THE EXERCISE: Continue the foreword about the Buncefield explosion investigation, starting right after its final sentence.

SELECTED TEXT:
Foreword
The Major Incident Investigation Board (MIIB) set up to investigate the Buncefield
explosion and fire completed its work in 2008 and published its final report.1 At that time
it was not possible to disclose all the information about the underlying causation upon
which many of its recommendations were based as criminal legal proceedings were
still in progress. However, now that these proceedings have concluded, this information
can be brought together so that everyone in major hazard industries – not just those
involved in fuel storage – can learn from this incident, understand what went wrong, and
take away lessons that are relevant to them. Although five years have passed since the
incident, the information and advice in this report is still highly relevant today.
The explosion and fire at the Buncefield oil storage depot in 2005 was a significant event.
As part of the work of the MIIB, the Health and Safety Executive and the Environment
Agency, as the Competent Authority in England and Wales for the regulation of major
accident hazards, carried out a joint investigation into the cause of the incident.

RECORDS:
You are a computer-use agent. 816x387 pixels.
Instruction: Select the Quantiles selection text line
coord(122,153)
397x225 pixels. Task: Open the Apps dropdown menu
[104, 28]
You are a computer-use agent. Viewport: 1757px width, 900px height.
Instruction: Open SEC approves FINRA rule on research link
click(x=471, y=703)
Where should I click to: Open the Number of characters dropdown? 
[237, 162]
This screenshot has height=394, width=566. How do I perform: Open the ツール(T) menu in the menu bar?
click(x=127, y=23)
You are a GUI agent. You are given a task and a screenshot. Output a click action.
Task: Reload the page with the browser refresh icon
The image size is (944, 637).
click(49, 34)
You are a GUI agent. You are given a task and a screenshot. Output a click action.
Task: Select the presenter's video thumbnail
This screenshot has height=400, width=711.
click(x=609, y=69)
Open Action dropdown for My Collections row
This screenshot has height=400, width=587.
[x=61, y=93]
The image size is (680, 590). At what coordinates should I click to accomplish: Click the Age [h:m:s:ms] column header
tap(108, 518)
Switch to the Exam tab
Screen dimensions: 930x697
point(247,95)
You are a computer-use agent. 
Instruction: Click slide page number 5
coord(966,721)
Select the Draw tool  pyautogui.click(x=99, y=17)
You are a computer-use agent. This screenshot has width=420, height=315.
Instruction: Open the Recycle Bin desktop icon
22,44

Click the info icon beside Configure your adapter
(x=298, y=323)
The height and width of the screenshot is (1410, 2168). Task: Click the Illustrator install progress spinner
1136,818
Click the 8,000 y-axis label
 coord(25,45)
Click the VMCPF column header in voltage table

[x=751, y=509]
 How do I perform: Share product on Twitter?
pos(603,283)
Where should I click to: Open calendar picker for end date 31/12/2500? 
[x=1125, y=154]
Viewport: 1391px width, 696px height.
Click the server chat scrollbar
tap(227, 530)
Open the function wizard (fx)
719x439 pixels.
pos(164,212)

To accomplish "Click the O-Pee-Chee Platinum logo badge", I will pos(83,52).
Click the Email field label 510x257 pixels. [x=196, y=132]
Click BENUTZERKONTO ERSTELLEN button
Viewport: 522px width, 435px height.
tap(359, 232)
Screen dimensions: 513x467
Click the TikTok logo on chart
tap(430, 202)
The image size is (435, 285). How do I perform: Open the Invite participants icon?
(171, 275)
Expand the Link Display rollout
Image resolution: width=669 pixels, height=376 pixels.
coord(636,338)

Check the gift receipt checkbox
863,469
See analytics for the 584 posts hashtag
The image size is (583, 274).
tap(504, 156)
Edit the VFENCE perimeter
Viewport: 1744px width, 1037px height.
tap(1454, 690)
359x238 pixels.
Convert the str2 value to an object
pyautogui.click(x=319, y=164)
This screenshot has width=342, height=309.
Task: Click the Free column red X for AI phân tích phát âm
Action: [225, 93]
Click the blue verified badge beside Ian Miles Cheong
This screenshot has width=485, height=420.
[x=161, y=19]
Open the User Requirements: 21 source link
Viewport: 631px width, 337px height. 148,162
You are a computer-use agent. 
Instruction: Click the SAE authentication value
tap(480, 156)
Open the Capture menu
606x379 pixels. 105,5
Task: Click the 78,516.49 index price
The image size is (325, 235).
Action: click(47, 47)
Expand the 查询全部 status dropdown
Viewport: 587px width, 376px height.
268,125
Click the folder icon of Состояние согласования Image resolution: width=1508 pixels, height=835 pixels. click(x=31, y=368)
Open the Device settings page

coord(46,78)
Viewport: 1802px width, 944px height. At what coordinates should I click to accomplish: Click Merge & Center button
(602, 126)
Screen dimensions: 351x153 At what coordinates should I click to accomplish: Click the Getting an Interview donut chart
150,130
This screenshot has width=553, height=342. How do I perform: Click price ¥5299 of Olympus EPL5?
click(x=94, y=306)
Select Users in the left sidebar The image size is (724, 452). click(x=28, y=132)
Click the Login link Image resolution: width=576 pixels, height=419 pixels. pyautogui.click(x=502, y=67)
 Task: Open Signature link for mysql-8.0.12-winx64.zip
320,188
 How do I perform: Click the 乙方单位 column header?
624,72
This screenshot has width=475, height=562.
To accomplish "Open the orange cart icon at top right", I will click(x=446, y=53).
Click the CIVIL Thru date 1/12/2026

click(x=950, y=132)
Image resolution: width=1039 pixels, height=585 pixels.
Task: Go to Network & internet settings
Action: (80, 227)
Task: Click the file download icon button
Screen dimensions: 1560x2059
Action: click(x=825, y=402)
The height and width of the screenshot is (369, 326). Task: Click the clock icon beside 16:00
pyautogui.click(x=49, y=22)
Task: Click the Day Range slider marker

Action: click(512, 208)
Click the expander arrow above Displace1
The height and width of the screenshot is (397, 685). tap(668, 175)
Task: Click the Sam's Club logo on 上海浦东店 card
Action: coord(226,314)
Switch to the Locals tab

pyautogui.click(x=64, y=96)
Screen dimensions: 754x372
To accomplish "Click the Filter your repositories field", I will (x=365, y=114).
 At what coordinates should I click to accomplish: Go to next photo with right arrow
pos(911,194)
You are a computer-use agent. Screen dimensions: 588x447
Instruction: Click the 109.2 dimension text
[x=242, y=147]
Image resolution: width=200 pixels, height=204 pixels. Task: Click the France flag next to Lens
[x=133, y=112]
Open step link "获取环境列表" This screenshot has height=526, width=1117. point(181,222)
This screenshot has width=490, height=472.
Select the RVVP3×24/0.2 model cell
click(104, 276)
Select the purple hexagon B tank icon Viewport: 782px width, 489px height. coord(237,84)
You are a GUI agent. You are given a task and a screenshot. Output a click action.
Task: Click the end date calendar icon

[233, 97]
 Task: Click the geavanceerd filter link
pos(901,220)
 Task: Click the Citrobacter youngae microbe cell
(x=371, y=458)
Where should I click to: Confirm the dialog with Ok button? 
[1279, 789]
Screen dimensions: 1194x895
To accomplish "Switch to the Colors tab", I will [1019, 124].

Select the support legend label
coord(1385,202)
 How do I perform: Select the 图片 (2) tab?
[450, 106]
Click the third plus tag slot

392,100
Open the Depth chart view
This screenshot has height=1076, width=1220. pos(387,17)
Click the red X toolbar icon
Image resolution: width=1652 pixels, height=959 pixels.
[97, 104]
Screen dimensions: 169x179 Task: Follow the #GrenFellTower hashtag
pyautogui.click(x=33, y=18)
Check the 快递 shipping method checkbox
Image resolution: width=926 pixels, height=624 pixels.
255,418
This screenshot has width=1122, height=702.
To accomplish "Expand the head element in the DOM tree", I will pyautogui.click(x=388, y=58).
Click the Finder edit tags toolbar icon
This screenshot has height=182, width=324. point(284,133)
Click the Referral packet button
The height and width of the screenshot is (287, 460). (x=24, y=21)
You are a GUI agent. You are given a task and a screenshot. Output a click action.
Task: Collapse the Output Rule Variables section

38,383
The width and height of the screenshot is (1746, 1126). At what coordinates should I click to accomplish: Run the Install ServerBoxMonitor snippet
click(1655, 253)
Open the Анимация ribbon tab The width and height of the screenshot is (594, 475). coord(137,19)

ANSWER TO THE TASK:
The Competent Authority took action to ensure that those responsible for the incident
were held to account in the criminal courts, and I emphasise our determination that,
where we think it appropriate, the Competent Authority will continue to take the necessary
action to ensure operators of major hazard sites manage them properly. When passing
sentence on the defendants at St Albans Crown Court on 16 July 2010, the Judge, the
Hon Mr Justice Calvert-Smith, commented that cost cutting per se was not put forward
as a major feature of the prosecution case, but the failings had more to do with slackness,
inefficiency and a more-or-less complacent approach to matters of safety.
I therefore ask all in the major hazard industries to look carefully at your own operations
in the light of the management and technical failings that lay behind this incident, and the
important developments in the meantime.
Since the incident, the Competent Authority, industry and trade unions have worked
together to drive forward high standards at fuel storage sites. This has resulted in
agreement on improved standards of safety and environmental protection for all UK
sites storing large volumes of gasoline and to systematically upgrade sites to meet these
standards, with progress monitored by the Competent Authority as part of its regulatory
programmes. This work has also established a set of process safety leadership principles
for top-level engagement in all businesses involved with significant risks to people and
the environment – see www.hse.gov.uk/comah/buncefield/response.htm.
The Competent Authority has also improved its approach to regulating onshore major
hazards in the light of ten years of operating the COMAH regime including incidents such
as Buncefield. More information on the Competent Authority’s remodelling programme is
at www.hse.gov.uk/comah/remodelling/index.htm.
Major industrial incidents are thankfully rare and I trust this report will contribute to
making them even rarer.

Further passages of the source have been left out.